Geographic and urban–rural variations in this study probably mirror disparities in healthcare access and population characteristics. Rural residents often face limited neurologist availability and specialized services, resulting in delayed diagnoses and subpar management [
29]. Past studies confirm that neurologist access correlates with better outcomes and reduced PD mortality [
30]. Regional mortality fluctuations further expose stark divides in the burden of co-recorded Parkinson’s disease and dementia. Our analysis identified the Midwest and South with the highest AAMRs, while the Northeast and West posted relatively lower figures. These contrasts likely arise from differences in aging demographics, comorbidity burdens, and specialized neurology care access. Areas with sizable rural populations, notably in the Midwest and South, may endure delayed diagnoses and scarce movement disorder specialists, exacerbating outcomes [
29,
30]. In comparison, regions with denser healthcare networks, like the Northeast, may gain from earlier detection and multidisciplinary care. State-level diversity further underscores the impact of local factors, such as healthcare systems and socioeconomic contexts. Together, these findings highlight the urgent need for tailored, region-specific approaches to enhance care access and mitigate geographic imbalances in neurodegenerative disease results.
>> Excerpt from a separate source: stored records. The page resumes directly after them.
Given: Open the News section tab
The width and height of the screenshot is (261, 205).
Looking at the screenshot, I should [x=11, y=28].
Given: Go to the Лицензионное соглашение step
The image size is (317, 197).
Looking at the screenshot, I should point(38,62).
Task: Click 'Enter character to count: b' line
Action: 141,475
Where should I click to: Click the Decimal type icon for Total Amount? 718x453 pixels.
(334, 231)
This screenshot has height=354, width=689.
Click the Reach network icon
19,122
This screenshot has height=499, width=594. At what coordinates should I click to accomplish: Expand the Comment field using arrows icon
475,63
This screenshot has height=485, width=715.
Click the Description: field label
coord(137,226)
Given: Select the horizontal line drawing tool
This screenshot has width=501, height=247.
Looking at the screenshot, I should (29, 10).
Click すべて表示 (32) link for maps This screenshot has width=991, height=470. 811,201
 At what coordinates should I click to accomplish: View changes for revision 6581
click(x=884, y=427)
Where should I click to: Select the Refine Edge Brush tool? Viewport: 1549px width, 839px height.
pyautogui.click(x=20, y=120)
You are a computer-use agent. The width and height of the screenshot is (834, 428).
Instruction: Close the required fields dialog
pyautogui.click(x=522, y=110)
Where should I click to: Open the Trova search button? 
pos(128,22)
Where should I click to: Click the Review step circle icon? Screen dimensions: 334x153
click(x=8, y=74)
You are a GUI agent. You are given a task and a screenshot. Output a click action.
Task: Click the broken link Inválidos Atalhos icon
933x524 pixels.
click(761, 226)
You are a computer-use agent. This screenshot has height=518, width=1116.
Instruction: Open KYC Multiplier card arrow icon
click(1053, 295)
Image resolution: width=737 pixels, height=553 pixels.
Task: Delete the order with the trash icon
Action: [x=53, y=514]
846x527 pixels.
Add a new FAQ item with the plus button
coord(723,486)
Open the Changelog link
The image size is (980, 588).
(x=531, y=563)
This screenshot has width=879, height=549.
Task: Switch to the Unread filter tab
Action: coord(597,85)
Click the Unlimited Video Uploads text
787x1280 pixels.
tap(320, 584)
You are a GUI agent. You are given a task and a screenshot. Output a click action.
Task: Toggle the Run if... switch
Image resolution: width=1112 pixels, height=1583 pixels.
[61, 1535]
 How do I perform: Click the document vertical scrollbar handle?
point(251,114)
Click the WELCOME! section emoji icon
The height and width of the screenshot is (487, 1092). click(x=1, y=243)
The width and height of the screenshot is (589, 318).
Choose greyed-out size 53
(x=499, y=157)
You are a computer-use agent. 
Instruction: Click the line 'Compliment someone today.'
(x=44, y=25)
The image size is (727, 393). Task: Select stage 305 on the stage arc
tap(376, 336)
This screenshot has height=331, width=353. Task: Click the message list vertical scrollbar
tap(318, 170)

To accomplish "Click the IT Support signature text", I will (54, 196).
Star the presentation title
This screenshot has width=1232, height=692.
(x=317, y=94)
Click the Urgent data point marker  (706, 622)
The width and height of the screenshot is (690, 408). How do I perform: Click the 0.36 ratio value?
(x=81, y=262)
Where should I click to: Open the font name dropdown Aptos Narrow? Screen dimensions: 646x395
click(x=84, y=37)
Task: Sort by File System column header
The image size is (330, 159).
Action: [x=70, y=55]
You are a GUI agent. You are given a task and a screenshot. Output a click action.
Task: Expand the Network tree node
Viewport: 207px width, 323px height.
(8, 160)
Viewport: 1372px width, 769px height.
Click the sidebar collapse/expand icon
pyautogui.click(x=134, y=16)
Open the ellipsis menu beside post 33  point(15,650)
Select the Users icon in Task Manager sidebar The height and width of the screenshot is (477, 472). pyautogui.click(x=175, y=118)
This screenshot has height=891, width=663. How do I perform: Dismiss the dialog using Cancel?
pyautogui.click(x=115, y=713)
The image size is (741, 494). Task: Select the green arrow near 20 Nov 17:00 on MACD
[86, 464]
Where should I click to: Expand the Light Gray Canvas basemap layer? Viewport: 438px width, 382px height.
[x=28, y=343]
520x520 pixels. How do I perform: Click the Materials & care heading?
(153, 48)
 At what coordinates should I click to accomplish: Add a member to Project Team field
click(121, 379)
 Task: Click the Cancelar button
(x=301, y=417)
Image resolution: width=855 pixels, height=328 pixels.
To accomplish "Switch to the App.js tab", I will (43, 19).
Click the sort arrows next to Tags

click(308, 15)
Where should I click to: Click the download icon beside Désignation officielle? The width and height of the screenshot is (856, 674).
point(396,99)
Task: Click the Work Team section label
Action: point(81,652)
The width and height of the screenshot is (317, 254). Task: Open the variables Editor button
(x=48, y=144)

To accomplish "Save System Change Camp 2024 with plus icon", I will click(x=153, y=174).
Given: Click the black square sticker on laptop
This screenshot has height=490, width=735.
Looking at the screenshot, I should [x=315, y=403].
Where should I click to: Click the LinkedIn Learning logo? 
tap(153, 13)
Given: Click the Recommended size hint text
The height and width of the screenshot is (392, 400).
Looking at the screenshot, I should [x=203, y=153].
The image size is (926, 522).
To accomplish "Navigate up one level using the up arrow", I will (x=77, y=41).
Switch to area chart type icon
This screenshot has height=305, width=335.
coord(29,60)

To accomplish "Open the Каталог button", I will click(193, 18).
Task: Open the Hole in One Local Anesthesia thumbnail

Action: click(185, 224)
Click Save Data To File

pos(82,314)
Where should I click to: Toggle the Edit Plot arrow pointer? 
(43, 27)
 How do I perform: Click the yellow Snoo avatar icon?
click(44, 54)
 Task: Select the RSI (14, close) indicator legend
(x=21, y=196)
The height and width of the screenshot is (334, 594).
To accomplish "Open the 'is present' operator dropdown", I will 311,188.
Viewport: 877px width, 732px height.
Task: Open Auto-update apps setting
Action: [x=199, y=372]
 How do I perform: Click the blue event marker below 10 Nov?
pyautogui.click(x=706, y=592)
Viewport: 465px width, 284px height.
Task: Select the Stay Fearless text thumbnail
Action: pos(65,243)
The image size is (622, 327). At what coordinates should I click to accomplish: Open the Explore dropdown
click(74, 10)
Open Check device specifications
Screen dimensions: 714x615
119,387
Regional discrepancies in environmental exposures, lifestyle elements, and healthcare frameworks may also feed into mortality rate variability. The predominance of deaths in nursing homes and long-term care facilities reflects the advanced stage of PD-related dementia. Patients with PD dementia often necessitate institutionalization due to profound cognitive and functional decline [
31]. This reality calls for expanded long-term care resources and stronger caregiver support networks. Early palliative care integration has proven to elevate life quality and may reshape end-of-life care trajectories in neurodegenerative illnesses [
32].
The co-occurrence of PD and dementia points to intertwined neurodegenerative mechanisms, involving α-synuclein pathology and coexisting Alzheimer-type changes [
33]. This dual pathology correlates with accelerated disease advancement and poorer clinical consequences. Neuroinflammation, synaptic disruption, and extensive cortical involvement likely exacerbate mortality risk in these patients [
34].
This study benefits from a large, nationally representative dataset and the use of multiple-cause mortality data, which provides a more comprehensive assessment of disease burden. Nonetheless, death certificate records are prone to misclassification, and evolving coding conventions may skew observed patterns [
35]. The absence of clinical granularity also restricts evaluations of disease severity and treatment impacts.
5. Limitations
This study has several limitations. Death-certificate data are susceptible to misclassification bias and temporal variation in diagnostic and coding practices. Because this was a population-level multiple-cause mortality analysis, the study could not estimate individual-level mortality risk or adjust for potential confounders such as comorbidities, socioeconomic status, healthcare access, or treatment differences. In addition, death-certificate data cannot determine disease onset, diagnostic timing, disease severity, causal relationships, or whether dementia developed before or after Parkinson’s disease. The dementia ICD-10 codes included heterogeneous neurodegenerative and vascular conditions that may not represent clinically confirmed Parkinson’s disease dementia. Mortality trends during 2020–2021 may also have been influenced by the COVID-19 pandemic, including excess mortality, healthcare disruption, and changes in death-certification practices. Furthermore, recent mortality data may be subject to reporting delays or provisional classification, which could influence interpretation of post-pandemic temporal trends. Finally, although age-adjusted mortality rates standardized to the 2000 U.S. population were used, demographic and population changes over time may still influence long-term mortality patterns.